The corn market also saw support from broad based commodity buying after positive news was reported out of the European Leaders Summit. Crude oil was up 7.00 per cent near the close as money jumped back into commodities after the U.S. Dollar sank to it's lowest level since June 20th.

Crop Condition ratings are expected to decline sharply next Monday, which is adding to the firmer trade. September Rice finished down 0.415 at 14.49, 0.51 off the high and 0.085 up from the low.

Soybean Futures Closed Higher

August Soybeans finished up 35 1/4 at 1481 1/2, 5 off the high and 40 1/2 up from the low. November Soybeans closed up 25 1/4 at 1428 3/4. This was 27 3/4 up from the low and 7 1/4 off the high. August Soymeal closed up 8.2 at 429.5.

This was 9.6 up from the low and 2.7 off the high. August Soybean Oil finished up 1.3 at 52.39, 0.18 off the high and 1.45 up from the low. The soybean market was sharply higher into the closing bell. The November contract flirted with Wednesday highs at 14.39 3/4 but failed to make a new high for the move.

November soybeans traded no less than a 30 cent range each day this week. July soybeans gained on the August contract as there were no deliveries on first notice day Friday. August soybean oil traded sharply higher and pushed to the highest level since May 14th.

August soybean meal also traded higher on the day. The USDA reports were considered negative for soybeans but after a minor sell-off, the market saw strong gains.
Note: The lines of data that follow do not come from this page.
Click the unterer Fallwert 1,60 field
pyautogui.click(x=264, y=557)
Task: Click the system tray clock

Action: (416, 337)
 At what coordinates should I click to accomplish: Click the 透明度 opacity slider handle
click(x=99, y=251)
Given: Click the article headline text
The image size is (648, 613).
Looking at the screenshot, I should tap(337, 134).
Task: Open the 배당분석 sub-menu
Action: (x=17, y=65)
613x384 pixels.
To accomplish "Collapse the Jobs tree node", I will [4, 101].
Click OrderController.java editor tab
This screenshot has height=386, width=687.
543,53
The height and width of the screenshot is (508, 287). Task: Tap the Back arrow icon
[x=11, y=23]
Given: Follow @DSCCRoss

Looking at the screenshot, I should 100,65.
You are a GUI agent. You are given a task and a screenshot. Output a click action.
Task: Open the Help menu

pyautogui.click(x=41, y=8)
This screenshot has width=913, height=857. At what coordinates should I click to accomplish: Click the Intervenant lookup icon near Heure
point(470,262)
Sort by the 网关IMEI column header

Traders believe the higher acreage estimate is partially based on acres which may not get planted with dry soils in double-cropped areas of the southern Midwest.

Furthermore, the market is anticipating increased international demand for U.S. soybeans after a disastrous year of production in South America. Planted acreage for soybeans came in at 76.08 million acres, which was above trade expectations for 75.5 million.
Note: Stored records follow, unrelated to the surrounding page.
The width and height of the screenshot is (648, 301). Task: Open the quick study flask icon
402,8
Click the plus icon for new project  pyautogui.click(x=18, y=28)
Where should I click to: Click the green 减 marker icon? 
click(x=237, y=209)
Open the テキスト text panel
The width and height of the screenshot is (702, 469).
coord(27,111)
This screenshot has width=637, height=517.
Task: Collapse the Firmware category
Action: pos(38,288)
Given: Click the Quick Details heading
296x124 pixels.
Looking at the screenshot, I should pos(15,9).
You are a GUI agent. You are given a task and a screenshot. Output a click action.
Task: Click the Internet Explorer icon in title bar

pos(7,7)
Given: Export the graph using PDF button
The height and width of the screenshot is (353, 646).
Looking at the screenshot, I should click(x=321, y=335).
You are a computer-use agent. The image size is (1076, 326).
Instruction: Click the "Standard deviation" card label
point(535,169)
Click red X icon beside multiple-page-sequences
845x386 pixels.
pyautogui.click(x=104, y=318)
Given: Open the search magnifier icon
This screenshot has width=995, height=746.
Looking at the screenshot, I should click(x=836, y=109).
The USDA pegged June 1st stocks at 667 million bushels compared with trade expectations near 640 million. This news was also bearish with stocks coming in 37 million above expectations and above the high end of trade expectations.

Weather forecasts call for slightly wetter conditions in parts of the central Midwest to eastern Midwest next Monday through Wednesday. The excessive heat is also expected to affect a smaller portion of the lower Midwest over the weekend.

The northern Soybean Belt saw showers this morning and afternoon. The storms systems should track southeast from Chicago and run through north-central Indiana and Ohio. The soybean market is also seeing support on expectations that the Crop Progress report on Monday will show lower soybean conditions.

Commodity markets saw broad based support after positive news came out of the European Leaders Summit overnight and the US Dollar sank to it's lowest level since June 20th.

Wheat Futures Closed Higher

September Wheat finished up 11 1/4 at 757 1/4, 5 3/4 off the high and 17 1/4 up from the low. December Wheat closed up 10 at 776 3/4. This was 17 up from the low and 6 1/4 off the high. Chicago September wheat traded an outside-day-up but failed to take out the Wednesday high at 7.63 1/2.

Minneapolis and Kansas City wheat traded higher following the lower than expected planted acreage number. The USDA reports this morning were considered mixed to slightly bullish, with the wheat market pushing higher and following the other grains up.

The Chicago July contract gained on the September after no deliveries were made Friday. The USDA pegged total wheat planted acreage at 56.017 million acres compared with trade expectations for 56.679 million. Spring wheat planted area was 11.995 million acres compared with trade expectations at 12.558 million acres.

June 1st wheat stocks came in at 742 million bushels compared with trade expectations near 723 million. The range was 723 to 748 million bushels.

Commodity markets saw broad based support after positive news came out of the European Leaders Summit overnight and the US Dollar weakened. Crude oil surged nearly 9 per cent into the closing bell which offered supplemental support to wheat, as well as other grains. September Oats closed up 2 at 338. This was 5 up from the low and 6 1/2 off the high.